**Your goal**
Pictures are to be skipped. Retype exactly the lines from the top of the material through the one with "This screenshot has height=869, width=1047.", and only those.
*****
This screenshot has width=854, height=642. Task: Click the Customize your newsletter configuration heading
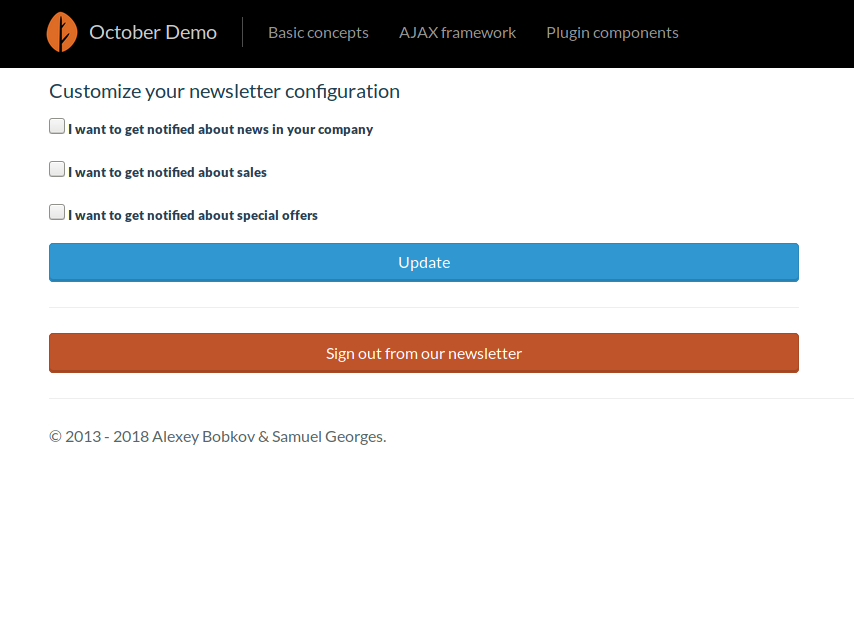point(224,91)

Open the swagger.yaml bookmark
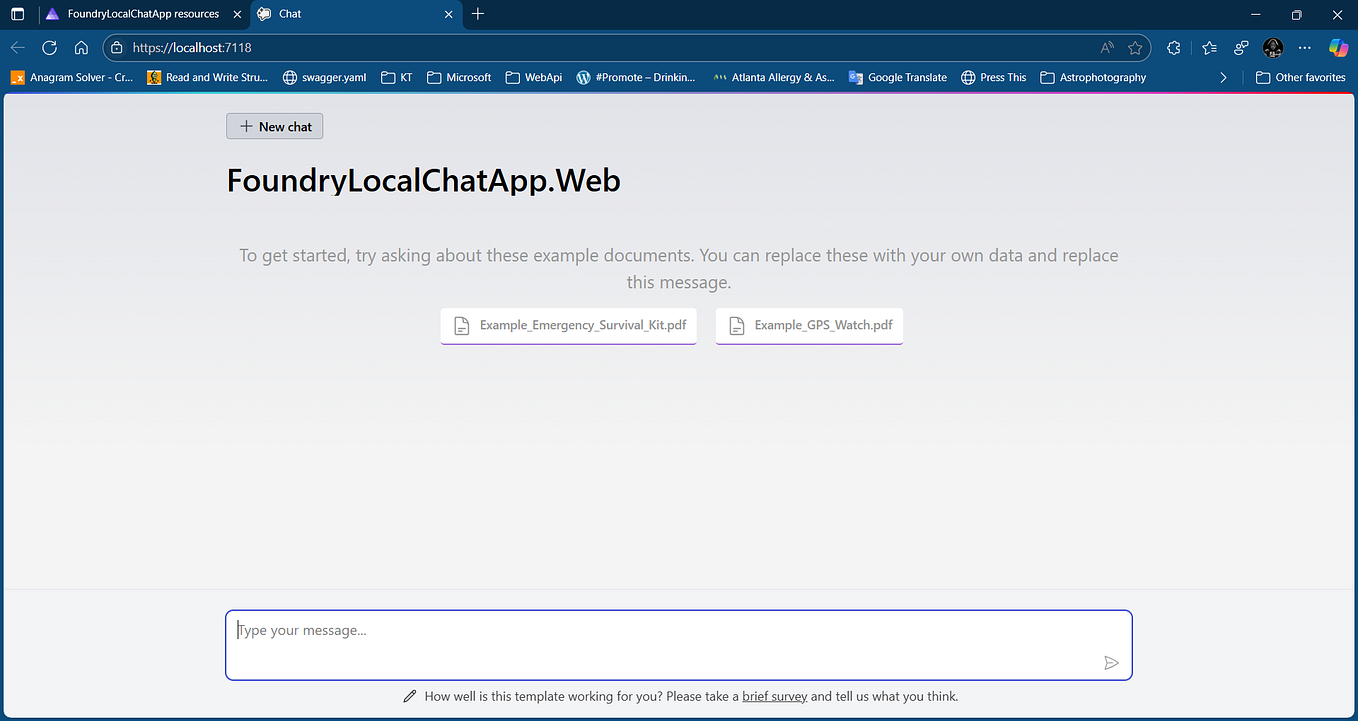point(324,77)
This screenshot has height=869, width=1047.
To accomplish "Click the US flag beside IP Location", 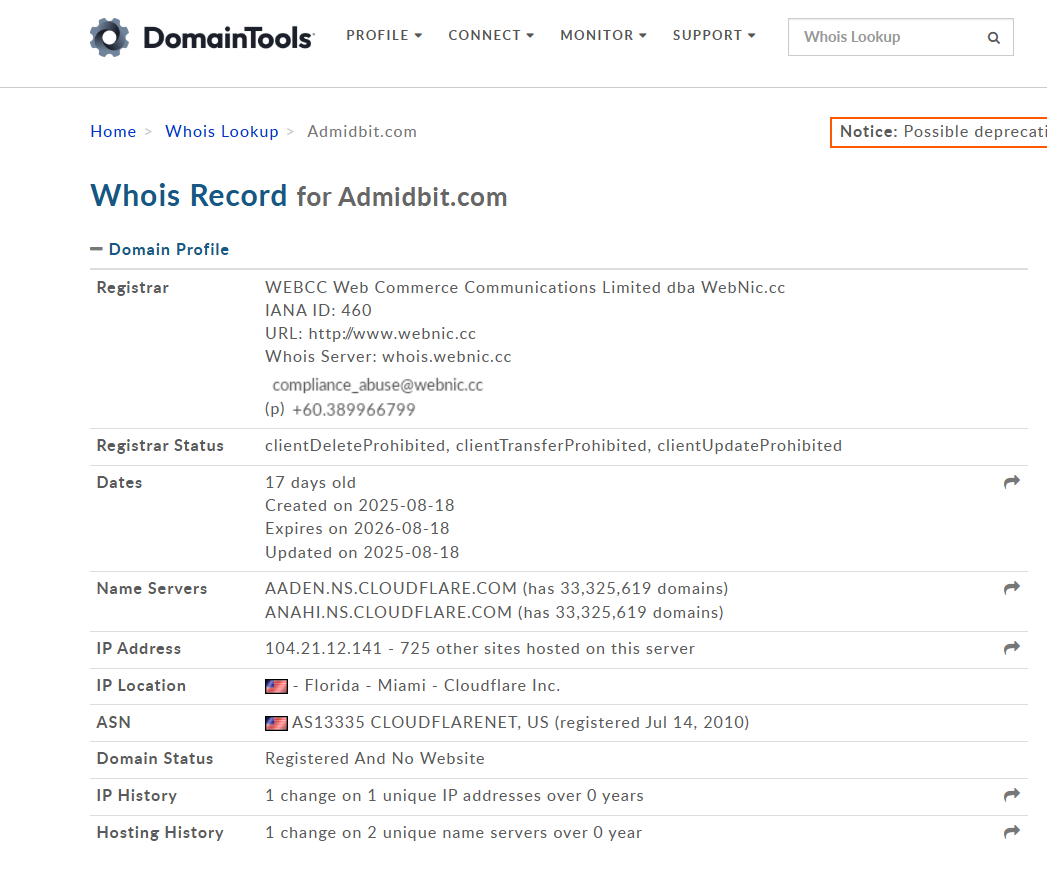I will coord(276,686).
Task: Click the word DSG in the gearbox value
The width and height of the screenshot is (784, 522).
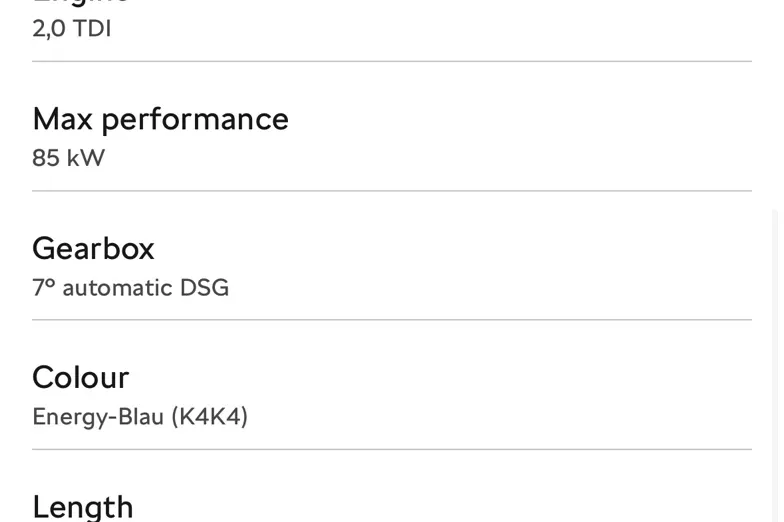Action: point(204,288)
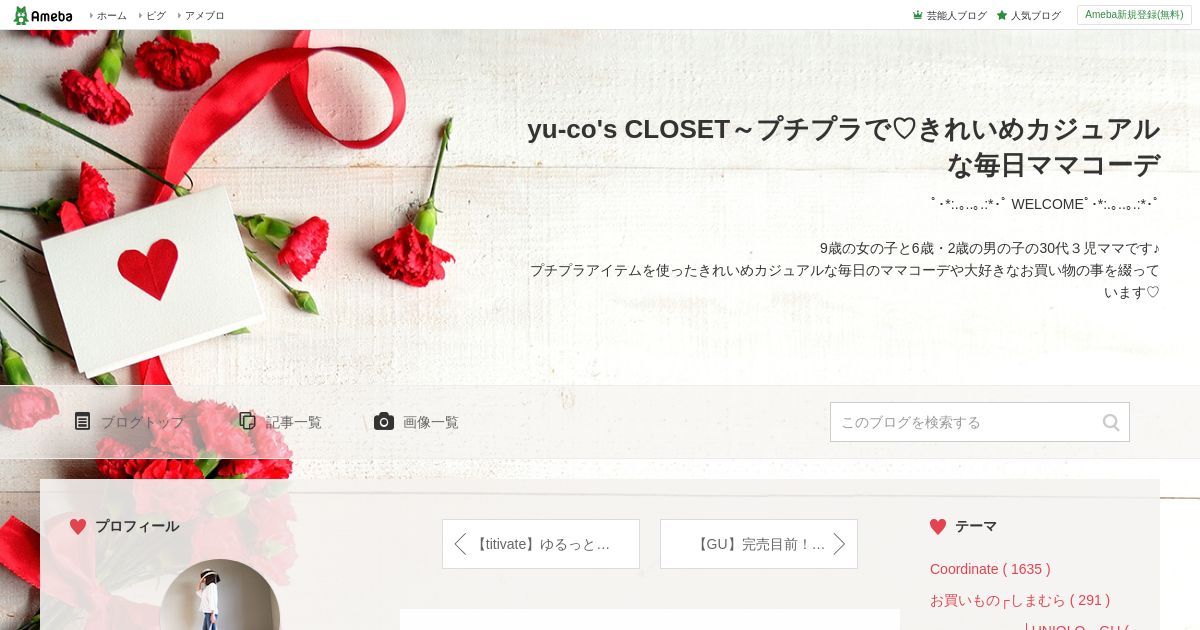Open the Coordinate ( 1635 ) theme link
This screenshot has height=630, width=1200.
click(x=990, y=569)
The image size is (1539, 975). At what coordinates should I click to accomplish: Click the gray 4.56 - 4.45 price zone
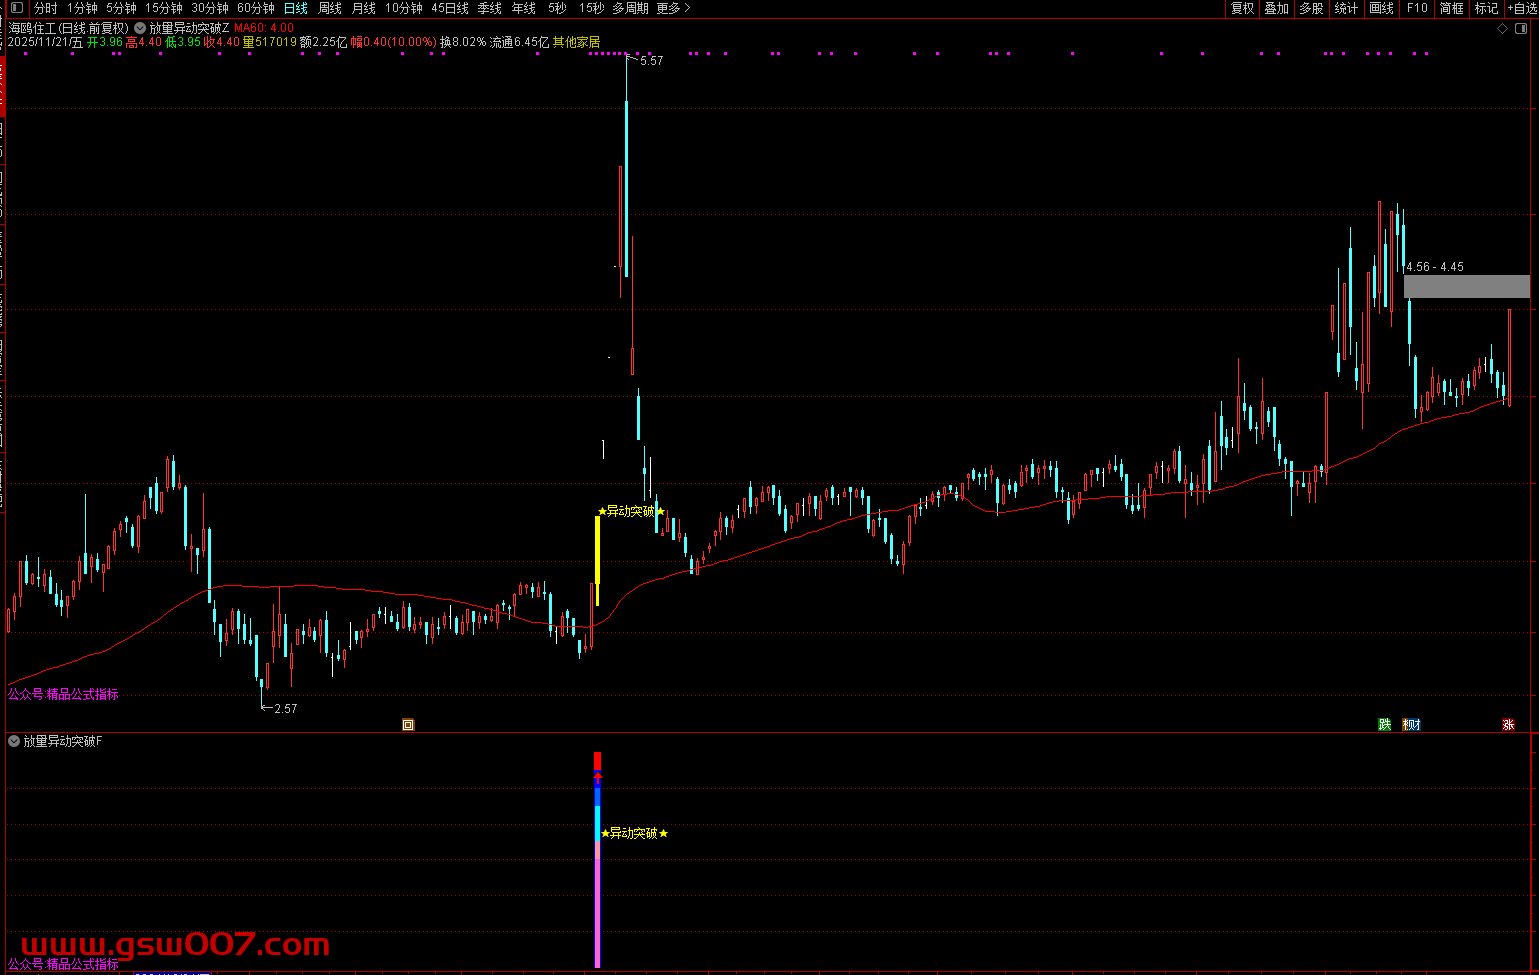1466,286
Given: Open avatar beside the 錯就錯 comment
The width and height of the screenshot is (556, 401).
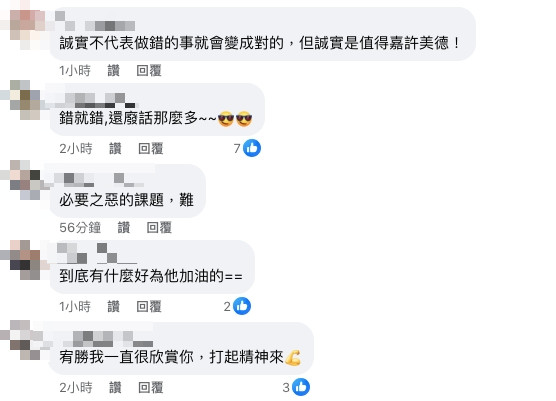Looking at the screenshot, I should click(25, 100).
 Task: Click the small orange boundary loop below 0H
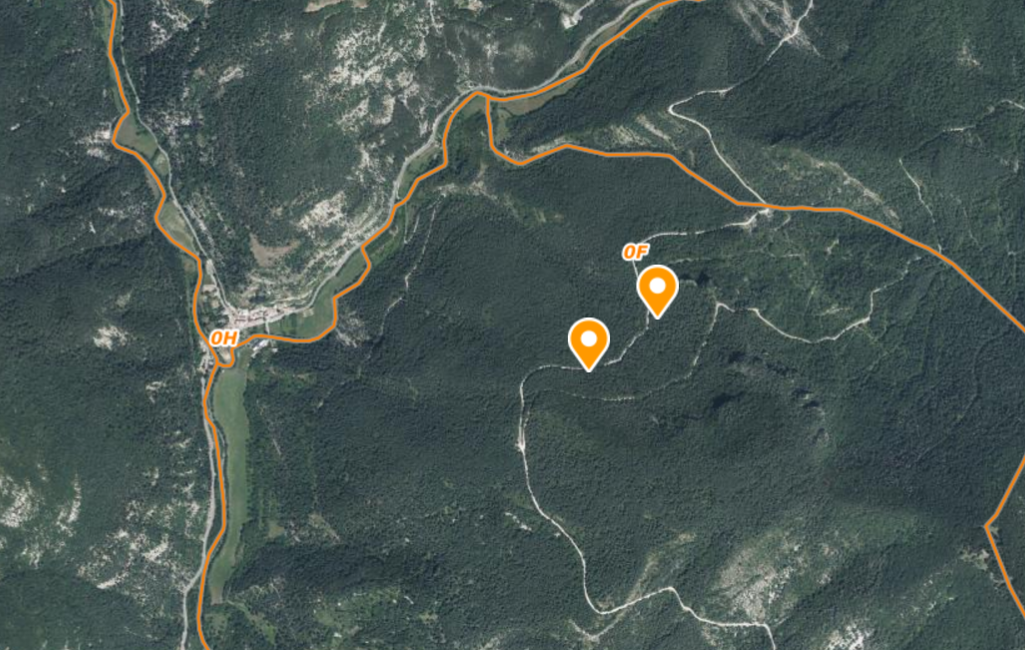224,358
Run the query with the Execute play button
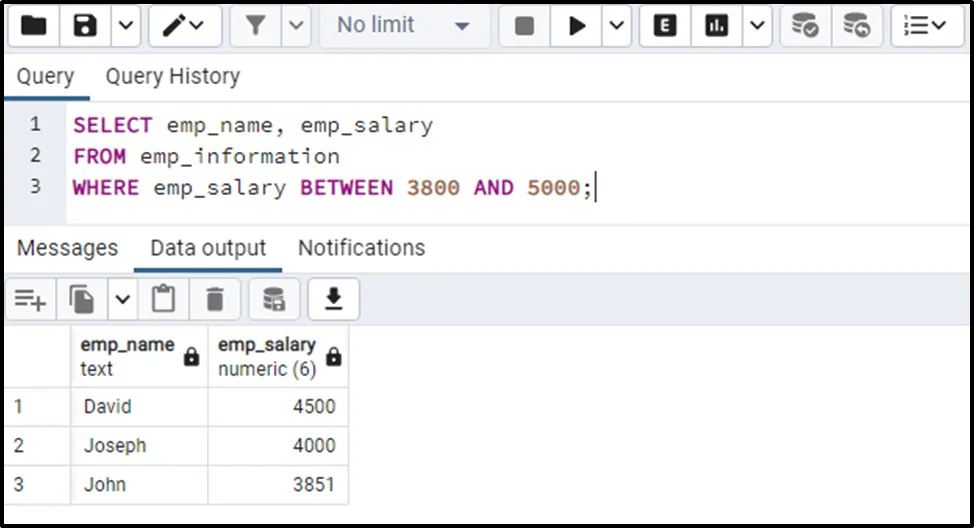This screenshot has width=974, height=528. click(577, 25)
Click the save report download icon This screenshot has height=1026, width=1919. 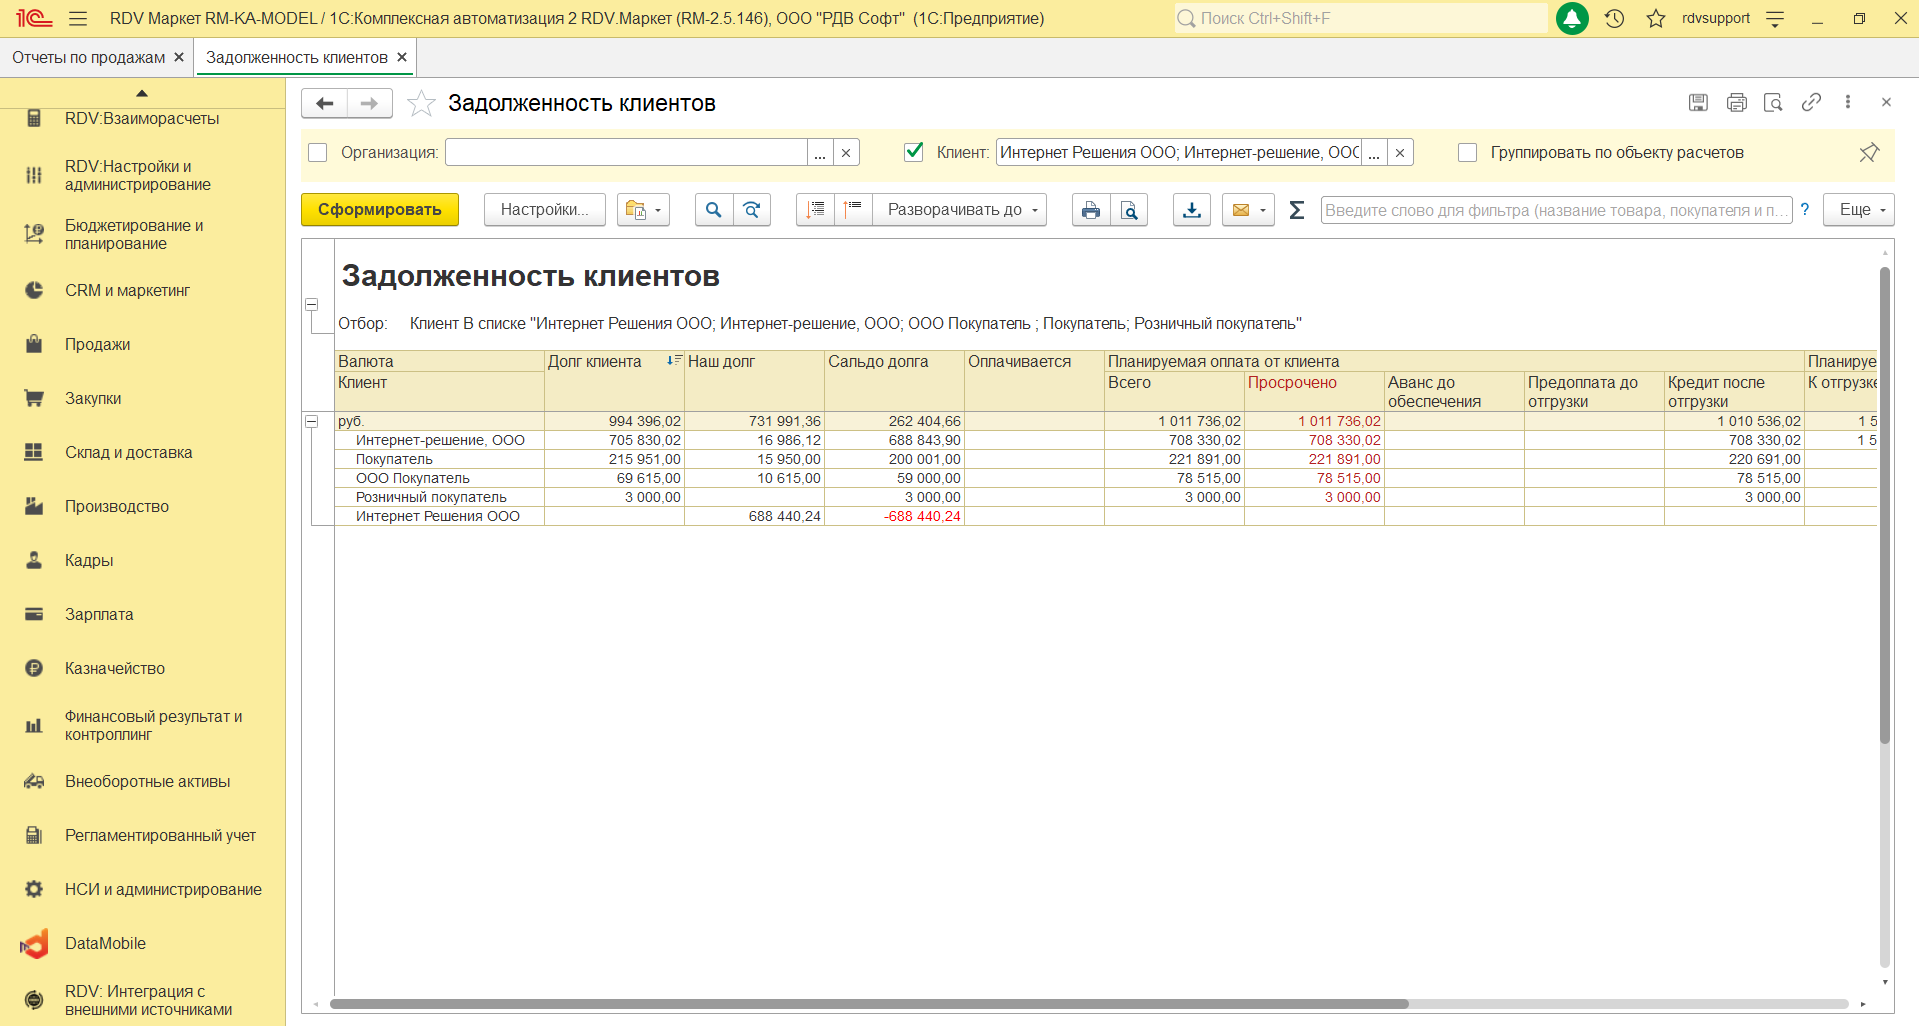[1191, 210]
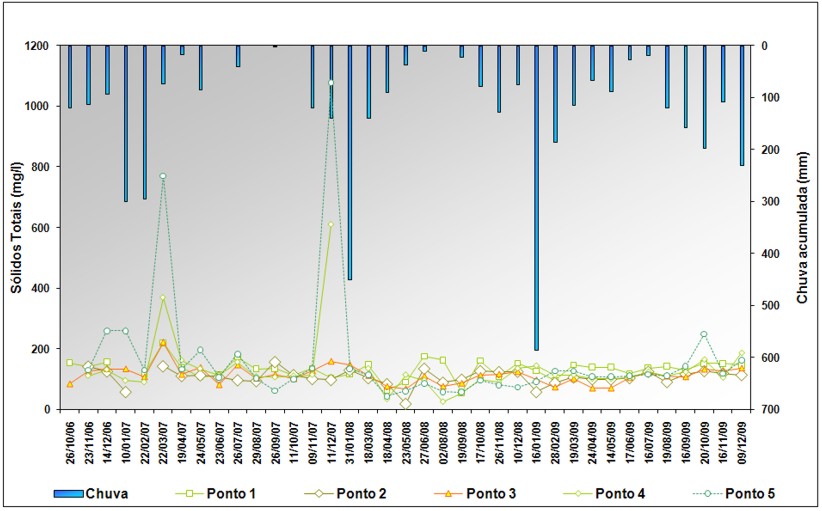The image size is (822, 511).
Task: Click the 16/01/09 x-axis date label
Action: pos(537,441)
*****
**The completed task**
This screenshot has width=854, height=642. Task: Click the Customize your newsletter configuration heading
point(224,91)

Open the swagger.yaml bookmark
point(324,77)
This screenshot has height=869, width=1047.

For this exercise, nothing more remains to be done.